§ Written problem A
From the text below on X-ray and γ-ray emission from Galactic SNRs, list every difficulty it gives for detecting that emission.
§ Written problem B
Copy word for word a part of the text below on X-ray and γ-ray emission from Galactic SNRs: begin at the words "X-ray and γ-ray emission from" and stop after the words "observed Galactic SNRs.".

── Text provided ──

X-ray and γ-ray emission from Galactic SNRs is difficult to detect when the latter objects lie along the Galactic plane. The reason for this is that X-ray photons are strongly absorbed due to the prevalence of dust clouds on the Galactic plane. At the same time, the X-ray and γ-ray signals from the Galactic plane are strongly contaminated by diffuse emission, in both energy bands, potentially originating from dozens of nearby unidentified objects. Additionally, X-ray and γ-ray emission is only observed at specific stages of the SNR evolution posing additional difficulty to detecting SNRs in the latter energies from the entire population of observed Galactic SNRs.

───
── Items ──

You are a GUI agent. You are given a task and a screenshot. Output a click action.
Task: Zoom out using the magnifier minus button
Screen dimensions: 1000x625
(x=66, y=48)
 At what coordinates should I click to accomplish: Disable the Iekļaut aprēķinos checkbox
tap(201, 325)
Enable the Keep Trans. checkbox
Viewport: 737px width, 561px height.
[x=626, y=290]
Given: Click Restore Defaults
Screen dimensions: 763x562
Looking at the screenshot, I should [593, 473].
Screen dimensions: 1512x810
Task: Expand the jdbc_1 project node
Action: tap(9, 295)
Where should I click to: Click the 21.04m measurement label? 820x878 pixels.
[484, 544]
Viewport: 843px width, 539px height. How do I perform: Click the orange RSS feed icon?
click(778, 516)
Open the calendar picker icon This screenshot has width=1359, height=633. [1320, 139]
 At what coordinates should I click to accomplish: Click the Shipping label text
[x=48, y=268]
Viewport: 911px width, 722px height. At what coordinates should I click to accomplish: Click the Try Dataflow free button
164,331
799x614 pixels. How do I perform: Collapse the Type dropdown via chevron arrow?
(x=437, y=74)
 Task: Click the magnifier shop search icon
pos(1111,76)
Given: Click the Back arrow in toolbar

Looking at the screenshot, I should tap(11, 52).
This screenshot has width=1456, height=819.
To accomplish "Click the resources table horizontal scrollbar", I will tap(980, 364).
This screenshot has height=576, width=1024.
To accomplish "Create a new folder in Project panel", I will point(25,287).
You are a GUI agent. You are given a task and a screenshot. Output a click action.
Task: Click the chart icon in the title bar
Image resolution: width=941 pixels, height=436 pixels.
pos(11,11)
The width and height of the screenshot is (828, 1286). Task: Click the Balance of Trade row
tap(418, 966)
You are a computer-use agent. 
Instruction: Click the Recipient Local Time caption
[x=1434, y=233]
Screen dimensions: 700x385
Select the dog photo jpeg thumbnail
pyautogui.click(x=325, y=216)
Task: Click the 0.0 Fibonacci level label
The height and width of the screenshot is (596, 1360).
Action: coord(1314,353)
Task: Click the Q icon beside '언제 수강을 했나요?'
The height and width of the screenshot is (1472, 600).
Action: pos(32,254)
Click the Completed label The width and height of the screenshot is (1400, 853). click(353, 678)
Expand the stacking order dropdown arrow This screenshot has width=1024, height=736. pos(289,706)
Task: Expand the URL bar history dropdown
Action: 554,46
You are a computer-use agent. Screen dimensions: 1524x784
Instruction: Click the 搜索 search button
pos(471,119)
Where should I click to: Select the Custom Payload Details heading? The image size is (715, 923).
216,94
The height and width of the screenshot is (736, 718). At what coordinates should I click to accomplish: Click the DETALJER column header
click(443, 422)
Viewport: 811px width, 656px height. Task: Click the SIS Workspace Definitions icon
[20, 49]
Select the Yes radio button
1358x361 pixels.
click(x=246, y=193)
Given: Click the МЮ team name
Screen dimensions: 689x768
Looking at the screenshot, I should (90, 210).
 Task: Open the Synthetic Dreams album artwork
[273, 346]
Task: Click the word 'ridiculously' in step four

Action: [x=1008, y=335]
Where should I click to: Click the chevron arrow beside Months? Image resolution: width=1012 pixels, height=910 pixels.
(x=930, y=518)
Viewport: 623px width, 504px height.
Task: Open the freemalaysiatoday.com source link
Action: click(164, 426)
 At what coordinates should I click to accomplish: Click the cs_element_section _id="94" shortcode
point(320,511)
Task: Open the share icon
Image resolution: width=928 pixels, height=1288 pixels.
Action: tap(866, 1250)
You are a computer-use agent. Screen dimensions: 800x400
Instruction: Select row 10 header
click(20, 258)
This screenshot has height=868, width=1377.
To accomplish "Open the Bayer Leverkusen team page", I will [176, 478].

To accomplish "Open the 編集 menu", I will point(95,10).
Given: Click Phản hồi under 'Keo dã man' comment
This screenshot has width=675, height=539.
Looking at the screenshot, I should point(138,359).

───

§ Full output A
- X-ray photons are strongly absorbed because dust clouds are prevalent on the Galactic plane.
- X-ray and γ-ray signals from the Galactic plane are strongly contaminated by diffuse emission, potentially originating from dozens of nearby unidentified objects.
- X-ray and γ-ray emission is observed only at specific stages of SNR evolution.

§ Full output B
X-ray and γ-ray emission from Galactic SNRs is difficult to detect when the latter objects lie along the Galactic plane. The reason for this is that X-ray photons are strongly absorbed due to the prevalence of dust clouds on the Galactic plane. At the same time, the X-ray and γ-ray signals from the Galactic plane are strongly contaminated by diffuse emission, in both energy bands, potentially originating from dozens of nearby unidentified objects. Additionally, X-ray and γ-ray emission is only observed at specific stages of the SNR evolution posing additional difficulty to detecting SNRs in the latter energies from the entire population of observed Galactic SNRs.